Rosie's Stand-Up Career
From my book, Everything ROSIE!

Rosie got her first chance at stand-up while she was in high school. The brother of a classmate owned a comedy club and asked her to give it a try. That wasn't what she'd dreamed about, so she turned down the offer. But he kept asking and she finally gave in. At 16 she performed her first stand-up date by memorizing a Jerry Seinfeld routine she'd seen Jerry perform on The Merv Griffin Show. When she was told that you couldn't steal another comic's work, Rosie thought they were idiots because "When you're an actress, they don't ask you to write the movie."

Regardless, she began writing her own routines and began working steadily at the club while going to school. But her first paying job as a comic didn't come until after she'd left Boston University. She talked her way into a gig at Plums in Worcester, Mass., and shared the bill with Denis Leary. She didn't do very well, but they paid her $60 anyway. She hung around the Boston comedy scene for a few months before returning to Long Island to work in the catalog department at Sears. She spent her nights emceeing around the area while she created an act for herself

Developing an Act

After her "Jerry Seinfeld" incident, she decided instead to work as an emcee and introduced other comedians while she listened to the various acts and learned the ropes. "Even when people would tell me I'm too heavy, too tough or not pretty enough to succeed, I knew they were wrong. You have to believe in yourself."

The Road

At 20 she took her act on the road. There wasn't much money to be made doing stand-up in those days, and she often slept in filthy "communal condos" with the other comics on the bill - mostly male. "You'd arrive in town and they'd have a kid come pick you up in a used Vega with a door that didn't close. You'd have to get in on the driver's side and climb over his lunch from Hardee's. All of us would be scrunched in the backseat and he'd take us to this filthy condo where we would all live for days." "The other comics were much older. They'd pick up women at the bars, bring them home, and have sex in the rooms next to mine. I was like twenty and totally freaked out from hearing these noises through the wall. I put the dresser up against the door. Everybody was doing drugs and drinking."

Other Female Comics

In the early 80's, Rosie estimates she was one of about six women doing stand-up at the time. "It was such a rarity to have a female comic performing at all in a comedy club that it helped me to get noticed. There were about six women working the circuit when I started."
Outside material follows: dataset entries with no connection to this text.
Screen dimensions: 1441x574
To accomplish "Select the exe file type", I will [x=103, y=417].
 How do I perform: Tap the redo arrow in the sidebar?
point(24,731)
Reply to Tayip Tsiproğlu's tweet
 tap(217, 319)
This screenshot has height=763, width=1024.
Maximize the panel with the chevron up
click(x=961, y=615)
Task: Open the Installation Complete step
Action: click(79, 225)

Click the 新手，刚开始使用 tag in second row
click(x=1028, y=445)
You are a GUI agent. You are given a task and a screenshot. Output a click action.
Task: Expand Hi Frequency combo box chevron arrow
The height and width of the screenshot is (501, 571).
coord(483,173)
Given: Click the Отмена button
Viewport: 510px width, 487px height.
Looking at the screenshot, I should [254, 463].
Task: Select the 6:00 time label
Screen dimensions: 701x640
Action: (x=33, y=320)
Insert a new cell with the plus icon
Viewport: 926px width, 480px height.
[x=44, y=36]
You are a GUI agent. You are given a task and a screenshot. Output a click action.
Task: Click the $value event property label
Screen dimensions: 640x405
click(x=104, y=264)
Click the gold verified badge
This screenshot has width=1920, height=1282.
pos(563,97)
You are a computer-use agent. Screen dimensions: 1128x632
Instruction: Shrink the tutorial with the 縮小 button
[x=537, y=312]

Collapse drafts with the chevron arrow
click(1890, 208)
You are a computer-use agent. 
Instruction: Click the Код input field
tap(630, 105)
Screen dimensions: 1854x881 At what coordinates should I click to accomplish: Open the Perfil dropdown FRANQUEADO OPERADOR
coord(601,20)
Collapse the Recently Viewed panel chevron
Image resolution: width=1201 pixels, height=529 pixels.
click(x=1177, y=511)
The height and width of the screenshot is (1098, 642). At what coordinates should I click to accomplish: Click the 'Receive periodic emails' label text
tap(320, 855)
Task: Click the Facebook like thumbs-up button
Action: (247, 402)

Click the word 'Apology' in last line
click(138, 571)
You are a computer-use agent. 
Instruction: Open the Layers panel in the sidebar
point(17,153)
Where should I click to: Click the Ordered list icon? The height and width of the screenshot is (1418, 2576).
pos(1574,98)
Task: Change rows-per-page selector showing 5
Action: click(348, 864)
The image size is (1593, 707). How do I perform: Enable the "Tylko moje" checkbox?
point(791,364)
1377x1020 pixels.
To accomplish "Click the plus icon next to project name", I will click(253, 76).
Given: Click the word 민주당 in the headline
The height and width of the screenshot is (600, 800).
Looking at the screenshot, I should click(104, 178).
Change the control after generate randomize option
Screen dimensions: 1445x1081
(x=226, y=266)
"When I started, some women comics were jealous of other women comics....My philosophy always was, 'If she did, I can too.' All of us who are working are already in the all-you-can-eat buffet. If you get to the table and there's no shrimp, wait one minute and they'll come out with more. There is no need to push people down."

On Drinking

"When I was a young comic I used to drink a lot… Instead of going back to the motel to be awake and afraid, I would stay and drink with the waitresses after the show and try to get sleepy. Then when I moved to L.A. and got on a sitcom [Gimme a Break], a friend of mine said, 'You drink too much, and you've had a lot of alcoholism in your family.' I was so mad. I said, 'Are you implying that I'm an alcoholic?' She was a therapist, this friend, and she said, 'I just think you have a problem.' So I stopped drinking totally for 5 years, just to show her I could. And I think it's good that I did, because if I had continued along the way that I was, I seriously feel that it would have become a problem for me."

Still, Rosie is not a teetotaler. She prefers a Sam Adams beer over wine or cocktails.

Opening Act

One step up from playing the comedy clubs is getting to open for other entertainers, either on the road or in cities like Las Vegas or Atlantic City. By 1985 she was the opening act for illusionist David Copperfield at Caesar’s Palace in Las Vegas. She went on to tour with country stars Dolly Parton and Wynonna Judd. Dolly remembers that her fans loved Rosie, even though she was a New Yorker, because “she was so real and so down-home and they understood her comedy. We made a good team.” And Rosie credits Wynonna with coining her signature line, “You rock, sister friend.”